To determine the prognostic factors of biochemical recurrence in patients who failed to achieve an undetectable prostate-specific antigen (PSA) after radical prostatectomy (RP) for prostate cancer.
We reviewed data on 240 men who underwent RP as first-line treatment and who had a PSA assay available at 6 weeks after surgery. Persistent detectable PSA was defined as a PSA level ≥0.1 ng/ml at 6 weeks after surgery.
Overall, 83 men presented persistently elevated PSA after RP and 81 had a biochemical recurrence. Median follow-up was 44 months. In univariate analysis, these factors were associated with biochemical recurrence: preoperative PSA level (P < 0.0001), biopsy and pathologic Gleason score (P < 0.001), capsular involvement (P = 0.0001), positive surgical margins (P < 0.0001), pathological stage ≥T3 (P = 0.0001), and detectable post-operative PSA ≥0.1 ng/ml (P = 0.0001). In a multivariate analysis, only the detectable post-operative PSA level ≥0.1 ng/mL (P = 0.001), positive surgical margins (P = 0.002), and pathological stage ≥T3 (P < 0.001) were significant. The individual, five-year, PSA-free survival rate for men with post-operative PSA < 0.1 ng/ml and ≥0.1 ng/ml were 59 and 42%, respectively (P < 0.001).

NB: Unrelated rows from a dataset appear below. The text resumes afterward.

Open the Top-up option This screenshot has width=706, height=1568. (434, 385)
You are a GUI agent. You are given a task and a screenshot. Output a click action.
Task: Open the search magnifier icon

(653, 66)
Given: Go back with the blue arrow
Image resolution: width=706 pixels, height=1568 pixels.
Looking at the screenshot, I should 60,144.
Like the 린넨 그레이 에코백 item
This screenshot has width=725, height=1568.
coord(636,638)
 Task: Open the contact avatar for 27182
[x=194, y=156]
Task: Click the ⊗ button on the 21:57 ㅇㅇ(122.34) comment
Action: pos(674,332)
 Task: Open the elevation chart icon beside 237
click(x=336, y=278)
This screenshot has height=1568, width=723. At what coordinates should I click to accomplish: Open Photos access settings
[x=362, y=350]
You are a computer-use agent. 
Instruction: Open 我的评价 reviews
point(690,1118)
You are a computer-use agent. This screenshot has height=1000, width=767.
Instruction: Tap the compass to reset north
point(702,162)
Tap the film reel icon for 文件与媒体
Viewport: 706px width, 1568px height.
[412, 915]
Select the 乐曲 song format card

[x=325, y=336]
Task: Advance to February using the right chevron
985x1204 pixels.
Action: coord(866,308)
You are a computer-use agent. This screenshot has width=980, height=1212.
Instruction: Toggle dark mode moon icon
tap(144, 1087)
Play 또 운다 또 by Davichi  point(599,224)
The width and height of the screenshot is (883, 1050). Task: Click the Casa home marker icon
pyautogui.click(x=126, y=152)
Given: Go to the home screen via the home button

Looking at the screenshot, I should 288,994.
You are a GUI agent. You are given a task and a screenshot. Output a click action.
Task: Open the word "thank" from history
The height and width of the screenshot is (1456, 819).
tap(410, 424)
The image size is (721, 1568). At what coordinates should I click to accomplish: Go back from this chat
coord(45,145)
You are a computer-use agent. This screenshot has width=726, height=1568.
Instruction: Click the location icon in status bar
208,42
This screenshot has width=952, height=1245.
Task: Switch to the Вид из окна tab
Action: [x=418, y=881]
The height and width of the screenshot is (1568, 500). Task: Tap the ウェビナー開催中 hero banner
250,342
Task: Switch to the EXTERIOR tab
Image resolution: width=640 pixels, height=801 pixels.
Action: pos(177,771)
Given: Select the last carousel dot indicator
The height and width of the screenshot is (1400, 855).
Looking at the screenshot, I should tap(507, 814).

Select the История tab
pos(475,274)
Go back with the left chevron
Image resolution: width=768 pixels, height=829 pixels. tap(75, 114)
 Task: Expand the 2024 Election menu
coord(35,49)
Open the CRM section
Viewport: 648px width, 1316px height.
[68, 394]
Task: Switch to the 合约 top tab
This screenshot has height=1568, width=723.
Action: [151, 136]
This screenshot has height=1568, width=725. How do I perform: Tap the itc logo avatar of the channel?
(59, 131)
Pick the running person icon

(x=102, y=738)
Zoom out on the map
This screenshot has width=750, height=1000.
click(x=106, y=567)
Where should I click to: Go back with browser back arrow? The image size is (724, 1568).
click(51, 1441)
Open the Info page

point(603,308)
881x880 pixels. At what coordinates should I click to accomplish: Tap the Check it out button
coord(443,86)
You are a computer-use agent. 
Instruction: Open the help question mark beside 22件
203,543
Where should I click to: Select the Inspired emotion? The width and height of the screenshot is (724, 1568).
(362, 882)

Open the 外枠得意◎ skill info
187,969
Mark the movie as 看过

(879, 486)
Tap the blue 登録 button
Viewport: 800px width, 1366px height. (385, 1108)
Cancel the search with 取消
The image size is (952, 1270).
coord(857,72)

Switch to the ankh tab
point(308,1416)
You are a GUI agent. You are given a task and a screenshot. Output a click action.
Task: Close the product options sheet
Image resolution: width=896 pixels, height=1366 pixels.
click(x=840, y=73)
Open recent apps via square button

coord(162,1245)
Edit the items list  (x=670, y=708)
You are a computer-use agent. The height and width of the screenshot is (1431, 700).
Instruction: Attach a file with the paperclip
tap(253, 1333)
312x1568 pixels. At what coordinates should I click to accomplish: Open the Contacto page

A majority of patients who failed to achieve an undetectable PSA after surgery had a subsequent biochemical recurrence in the outcome. A systematic PSA assay 6 weeks after RP could be useful to early identify patients who are likely to recur.
Audenet F, Seringe E, Drouin SJ, Comperat E, Cussenot O, Bitker MO, Rouprêt M. Are you the author?
Reference: World J Urol. 2011 Jun 3. Epub ahead of print.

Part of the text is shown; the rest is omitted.